Objectives
We performed this meta‐analysis in order to assess the effect of melatonin on postoperative pain and perioperative opioid consumption.
Methods
We systematically searched PubMed, EMBASE, and the Cochrane Library until October 2019 for studies concerning the effect of melatonin vs. placebo on postoperative pain. We also searched for grey literature in ClnicalTrials.gov and grey literature databases, including OpenGrey and Grey Literature Report.
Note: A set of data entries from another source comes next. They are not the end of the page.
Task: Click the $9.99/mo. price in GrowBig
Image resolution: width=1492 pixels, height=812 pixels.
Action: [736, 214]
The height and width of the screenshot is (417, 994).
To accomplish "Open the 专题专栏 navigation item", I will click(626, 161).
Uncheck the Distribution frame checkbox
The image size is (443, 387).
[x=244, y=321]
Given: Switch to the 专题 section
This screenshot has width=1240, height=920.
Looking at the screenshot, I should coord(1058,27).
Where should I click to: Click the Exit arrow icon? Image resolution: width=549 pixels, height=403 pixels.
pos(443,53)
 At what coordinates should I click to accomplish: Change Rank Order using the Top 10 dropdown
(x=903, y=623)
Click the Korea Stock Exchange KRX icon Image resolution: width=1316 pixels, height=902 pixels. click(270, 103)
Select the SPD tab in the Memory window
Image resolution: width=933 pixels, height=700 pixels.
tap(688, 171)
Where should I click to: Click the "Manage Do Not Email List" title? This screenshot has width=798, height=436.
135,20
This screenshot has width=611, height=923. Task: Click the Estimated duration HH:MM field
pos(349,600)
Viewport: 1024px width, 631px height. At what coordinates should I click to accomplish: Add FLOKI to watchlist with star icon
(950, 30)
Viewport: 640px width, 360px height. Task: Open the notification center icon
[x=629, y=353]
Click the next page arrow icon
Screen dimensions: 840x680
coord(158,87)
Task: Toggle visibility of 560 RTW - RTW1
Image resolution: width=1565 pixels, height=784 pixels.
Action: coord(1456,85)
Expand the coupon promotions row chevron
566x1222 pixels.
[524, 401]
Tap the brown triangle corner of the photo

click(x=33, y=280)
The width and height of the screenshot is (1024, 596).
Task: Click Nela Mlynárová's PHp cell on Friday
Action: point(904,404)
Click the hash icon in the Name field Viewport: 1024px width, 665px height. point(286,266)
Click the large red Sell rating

We performed a meta‐analysis of postoperative pain scores, perioperative opioid use, the number of patients with analgesic requirements, the time to the first analgesic requirement, length of hospital stay, and common reported adverse events of melatonin.
Results
According to the inclusion and exclusion criteria, 15 studies with a total of 1,102 patients were included in the final analysis. Melatonin was significantly associated with decreased VAS score (24 hours postoperatively) compared to placebo (trial sequential analysis = conclusive; mean difference [MD] −0.86; 95% confidence interval [CI] −1.38, −0.34; P = 0.001). Patients randomly assigned to melatonin were administered less postoperative opioids than patients in the control groups (trial sequential analysis = inconclusive; MD −3.33 mg; 95% CI −5.28, −1.38; P = 0.0008). The need for analgesic requirements was significantly decreased in the melatonin group. Patients who received melatonin had a significantly longer time to the first analgesic requirement. Compared to the placebo group, there were no significant differences in terms of length of hospital stay, dizziness, headache, paresthesia, and nausea.
Conclusions
Given the low quality of evidence, minor degree of VAS score reduction, and inconclusive trial sequential analysis of postoperative opioid consumption, this meta‐analysis neither supports nor opposes the effect of melatonin on postoperative pain.